Succession franco-suisse : ce qu'il faut savoir
Les successions impliquant la France et la Suisse soulèvent des questions complexes : quelle loi s'applique, quels impôts, dans quel pays ? Voici les grandes règles.
Sommaire
Convention fiscale France-Suisse de 1953
La convention du 31 décembre 1953 organise la répartition des droits de succession entre les deux États. La France l'a dénoncée en 2014 : les règles de droit interne s'appliquent désormais à plein, avec un crédit d'impôt pour éviter la double imposition.
Quelle loi successorale s'applique
Le règlement européen du 17 août 2015 (auquel la Suisse n'est pas partie mais que la France applique) retient en principe la loi de la dernière résidence habituelle du défunt, sauf choix exprès dans le testament pour la loi nationale.
Biens en France d'un résident suisse (et inversement)
Les biens immobiliers situés en France d'un résident suisse sont en principe soumis aux droits de succession français. Les biens en Suisse d'un résident français suivent la loi suisse, avec d'importantes différences selon les cantons.

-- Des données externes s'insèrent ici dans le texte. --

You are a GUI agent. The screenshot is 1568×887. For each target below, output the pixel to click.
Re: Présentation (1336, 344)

Éviter la double imposition
La France accorde un crédit d'impôt pour les droits payés en Suisse sur les biens situés en Suisse. Cela permet d'éviter une double imposition pure, mais le montant global reste souvent plus élevé qu'une succession purement nationale.
Rôle des notaires français et suisse
Dans la pratique, un notaire français et un notaire / autorité cantonale suisse travaillent en parallèle. Le partage tient compte des actes établis dans chaque pays.
Questions fréquentes
- Existe-t-il une convention fiscale en vigueur ?
- Non, la France a dénoncé la convention de 1953 en 2014. Les règles internes s'appliquent avec un crédit d'impôt.
- Quelle loi s'applique à la succession ?
- Celle de la dernière résidence habituelle du défunt, sauf choix dans le testament.
- Comment éviter la double imposition ?
- Via le crédit d'impôt accordé par la France pour les droits payés en Suisse sur les biens suisses.
- Un bien immobilier en France est-il imposable ?
- Oui, même si le défunt résidait en Suisse.
- Faut-il un notaire dans chaque pays ?
- Dans la pratique, oui, pour gérer les biens et obligations dans chaque juridiction.